Echo the stretch of entries from the line containing "Where should I" through the line containing "coord(1265,158)", word for word.

## Extracted material
----------------------------------------

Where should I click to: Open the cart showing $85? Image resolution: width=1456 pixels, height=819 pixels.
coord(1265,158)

----------------------------------------

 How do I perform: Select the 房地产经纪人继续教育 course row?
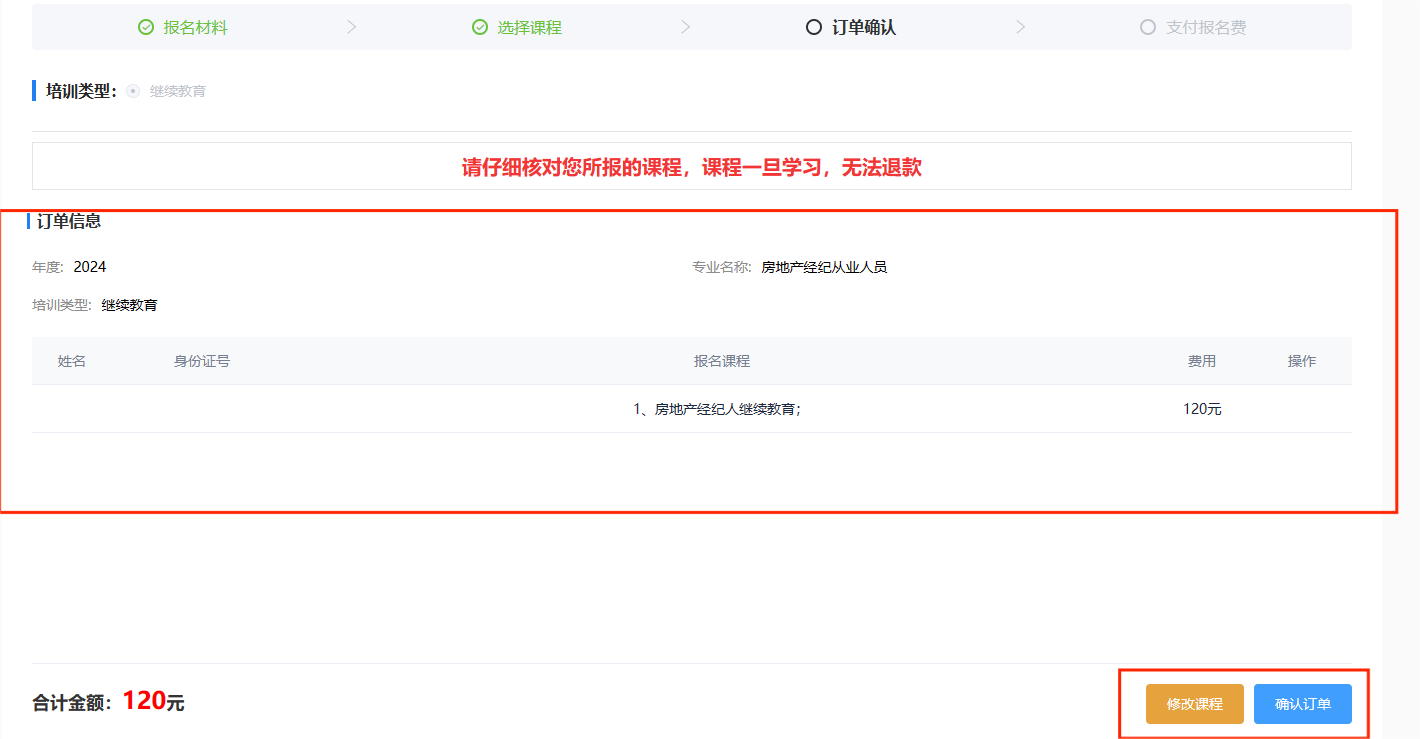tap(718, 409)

----------------------------------------

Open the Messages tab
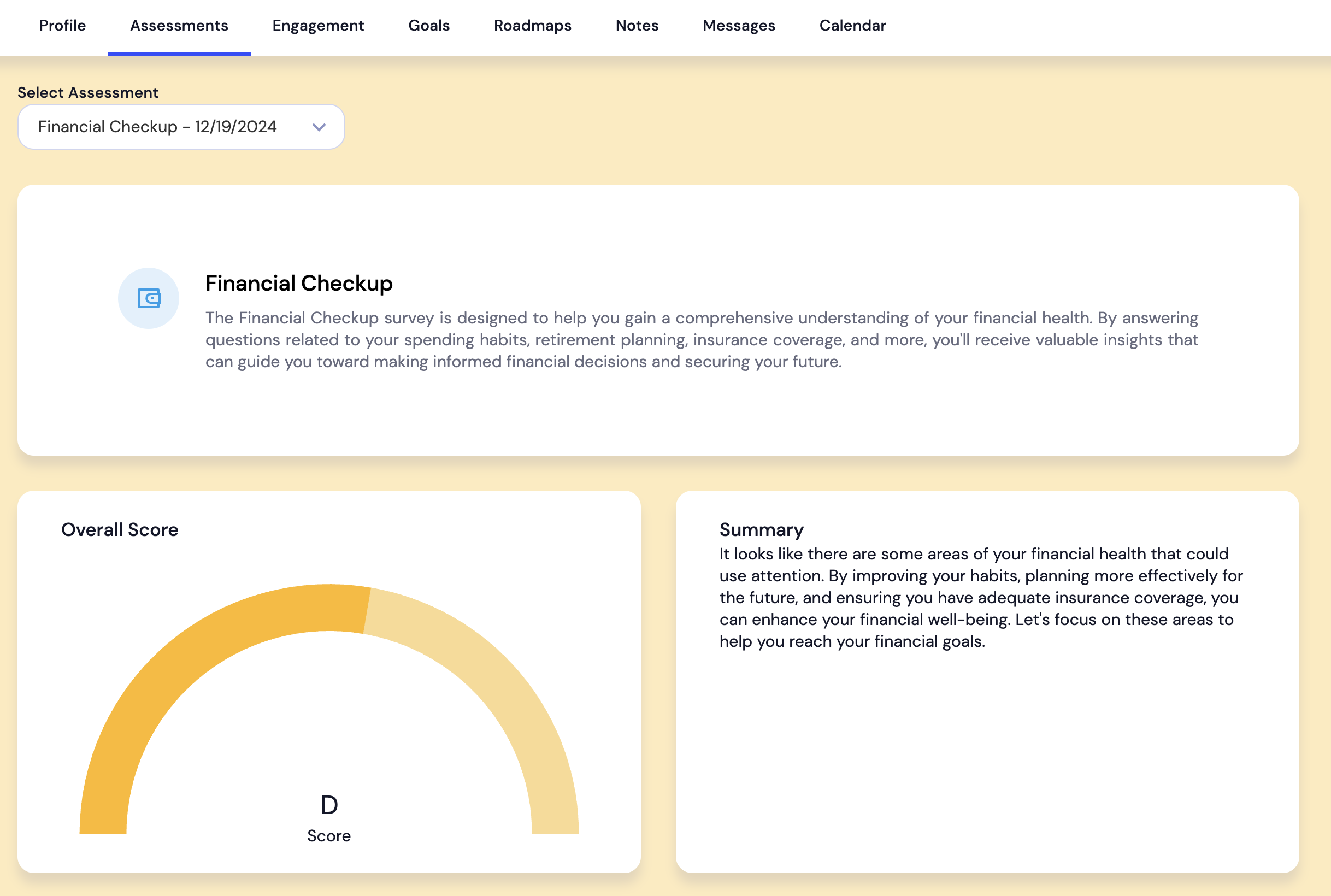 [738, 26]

----------------------------------------

## Task response
Where should I click to: Open the cart showing $85? Image resolution: width=1456 pixels, height=819 pixels.
coord(1265,158)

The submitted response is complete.